• **Input material**:
┌──
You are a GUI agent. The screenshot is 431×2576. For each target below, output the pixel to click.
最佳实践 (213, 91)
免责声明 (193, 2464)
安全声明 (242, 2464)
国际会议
└──
• **What you have to do**:
Output all records verbatim.

• **Exercise solution**:
You are a GUI agent. The screenshot is 431×2576. For each target below, output the pixel to click.
最佳实践 (213, 91)
免责声明 (193, 2464)
安全声明 (242, 2464)
国际会议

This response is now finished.